Perpetual Revolution examines the relation between the overwhelming image world that confronts us, and the volatile, provocative, and often-violent world it mirrors.

  • Black Lives (Have Always) Mattered explores the connection between virtual discourse and the physical effects of protest against institutional racism in the U.S. Curated by Kalia Brooks, this section includes images and videos that have helped propel the #BlackLivesMatter movement “from social media to the streets.” It strives to raise critical awareness about collective identification facilitated by the Internet and how that ultimately becomes part of the overarching way in which media depicts the Black body as catalyst for social, cultural, and political change.
  • The Fluidity of Gender Gender explores how digital connectivity is fostering and evolving the representation of the gender-fluid constituencies online. Organized by Carol Squiers, in collaboration with Quito Ziegler, this section explores the queer and trans community’s range of creative, social, and political self-expression—in the form of projected, streamed, and printed photographs, films, and music videos.
  • Climate Changes presents still and moving images from a variety of makers and platforms, raising awareness of the threat of rising global temperatures and helping to sound the alarm bell about both the immediate and long-term consequences. Curated by Cynthia Young, this component of Perpetual Revolution also highlights the intersection of climate change with the other issues explored in the exhibition.
  • ISIS and the Terror of Images delves into the massive effort constructed by ISIS (the Islamic State of Iraq and Syria, which is also known as ISIL or Daesh) to produce and distribute highly visual material to appeal to disaffected people around the globe. The section aims to study and demystify the activities of a powerful and violent political machine and its skillful use of propaganda, which blasts endless streams of photographs, videos, and texts across multiple online platforms. Organized by Squiers, in collaboration with Akshay Bhoan, it features photographs and videos, in English, Arabic, and other languages, arranged in thematic streams and displayed on cell phones, iPads, and monitors in the galleries.
  • The Flood: Refugees and Representation looks at how the instantaneous dissemination of images is affecting the global conversation about the European refugee crises. The chronic use of the word “flood” to characterize the mass migration from Syria, Afghanistan, Iraq, and northern Africa to European countries imbues the event with fear and a sense of loss of control. What message do we get from the images of the crises? Curated by Joanna Lehan, the section explores this question through photographs made by photojournalists and artists as well as those made by refugees themselves.
  • The Right-Wing Fringe and the 2016 Election addresses images circulated by a collection of Internet writers, publishers, and personalities espousing extremist views, who have received increased attention in the past two years—and especially in the months leading up to the 2016 presidential election.
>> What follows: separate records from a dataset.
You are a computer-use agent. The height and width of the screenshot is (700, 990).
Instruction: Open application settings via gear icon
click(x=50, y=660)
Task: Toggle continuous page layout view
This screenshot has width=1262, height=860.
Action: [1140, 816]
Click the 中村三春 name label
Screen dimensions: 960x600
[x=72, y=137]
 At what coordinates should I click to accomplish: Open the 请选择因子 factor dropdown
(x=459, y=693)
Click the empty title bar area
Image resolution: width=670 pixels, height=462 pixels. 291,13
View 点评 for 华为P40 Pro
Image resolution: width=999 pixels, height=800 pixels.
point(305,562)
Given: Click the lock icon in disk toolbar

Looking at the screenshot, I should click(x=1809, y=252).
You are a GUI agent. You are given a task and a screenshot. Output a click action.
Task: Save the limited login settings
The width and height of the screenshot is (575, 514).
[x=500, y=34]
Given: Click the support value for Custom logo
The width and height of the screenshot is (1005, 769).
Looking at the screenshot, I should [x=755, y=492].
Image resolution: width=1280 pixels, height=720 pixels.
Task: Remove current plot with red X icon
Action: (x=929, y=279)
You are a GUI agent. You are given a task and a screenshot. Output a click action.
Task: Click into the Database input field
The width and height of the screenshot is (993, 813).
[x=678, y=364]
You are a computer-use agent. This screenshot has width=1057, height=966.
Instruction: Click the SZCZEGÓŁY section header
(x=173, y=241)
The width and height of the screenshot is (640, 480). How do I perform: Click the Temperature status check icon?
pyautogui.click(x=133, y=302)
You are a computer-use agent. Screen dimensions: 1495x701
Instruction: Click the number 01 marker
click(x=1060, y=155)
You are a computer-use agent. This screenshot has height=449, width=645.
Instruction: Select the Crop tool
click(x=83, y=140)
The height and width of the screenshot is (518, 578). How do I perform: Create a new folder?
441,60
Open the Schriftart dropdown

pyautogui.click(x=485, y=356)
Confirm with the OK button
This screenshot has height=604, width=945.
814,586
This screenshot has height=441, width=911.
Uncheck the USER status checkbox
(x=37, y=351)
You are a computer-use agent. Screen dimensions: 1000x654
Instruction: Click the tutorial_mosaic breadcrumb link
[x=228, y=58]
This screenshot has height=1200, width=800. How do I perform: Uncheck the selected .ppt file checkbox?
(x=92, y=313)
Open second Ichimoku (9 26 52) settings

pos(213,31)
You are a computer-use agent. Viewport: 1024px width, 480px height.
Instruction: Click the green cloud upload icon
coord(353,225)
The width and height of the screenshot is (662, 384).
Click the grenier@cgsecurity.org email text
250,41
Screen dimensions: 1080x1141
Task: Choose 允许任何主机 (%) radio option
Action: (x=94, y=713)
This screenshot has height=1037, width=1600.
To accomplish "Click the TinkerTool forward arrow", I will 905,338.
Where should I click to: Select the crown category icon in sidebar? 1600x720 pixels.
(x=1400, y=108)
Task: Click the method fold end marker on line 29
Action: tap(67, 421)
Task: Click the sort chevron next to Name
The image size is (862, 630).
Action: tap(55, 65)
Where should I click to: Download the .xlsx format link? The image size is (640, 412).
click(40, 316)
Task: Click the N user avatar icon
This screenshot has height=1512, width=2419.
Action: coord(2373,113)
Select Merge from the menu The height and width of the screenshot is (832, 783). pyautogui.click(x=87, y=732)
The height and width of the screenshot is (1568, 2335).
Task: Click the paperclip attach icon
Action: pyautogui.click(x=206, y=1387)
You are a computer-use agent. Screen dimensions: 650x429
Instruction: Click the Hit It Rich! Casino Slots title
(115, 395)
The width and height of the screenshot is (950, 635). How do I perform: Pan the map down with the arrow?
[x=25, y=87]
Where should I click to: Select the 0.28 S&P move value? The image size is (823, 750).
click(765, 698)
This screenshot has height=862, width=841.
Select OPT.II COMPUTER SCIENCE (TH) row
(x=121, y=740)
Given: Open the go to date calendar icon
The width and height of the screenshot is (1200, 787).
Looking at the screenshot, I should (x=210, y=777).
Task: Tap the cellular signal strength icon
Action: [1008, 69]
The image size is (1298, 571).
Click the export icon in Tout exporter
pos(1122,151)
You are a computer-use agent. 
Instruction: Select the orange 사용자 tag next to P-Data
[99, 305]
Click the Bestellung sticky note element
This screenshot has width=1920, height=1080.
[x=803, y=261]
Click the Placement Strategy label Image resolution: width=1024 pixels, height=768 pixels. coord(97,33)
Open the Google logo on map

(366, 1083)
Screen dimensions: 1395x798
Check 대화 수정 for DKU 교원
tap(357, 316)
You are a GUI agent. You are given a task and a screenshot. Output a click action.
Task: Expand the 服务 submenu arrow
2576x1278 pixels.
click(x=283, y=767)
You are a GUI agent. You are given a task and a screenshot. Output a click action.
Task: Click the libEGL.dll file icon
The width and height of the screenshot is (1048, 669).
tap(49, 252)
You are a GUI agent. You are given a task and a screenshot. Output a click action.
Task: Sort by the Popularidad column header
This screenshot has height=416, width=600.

Curated by Susan Carlson and Claartje van Dijk, this section looks at images and information circulated by the self-proclaimed “alt-right”—a moniker designed to underscore their break from “establishment” conservatives—and the power imbued upon them via the Internet and social media platforms. Through circulation, these images can be divorced from their larger contexts and their messages are amplified by their repetition, including by top political figures.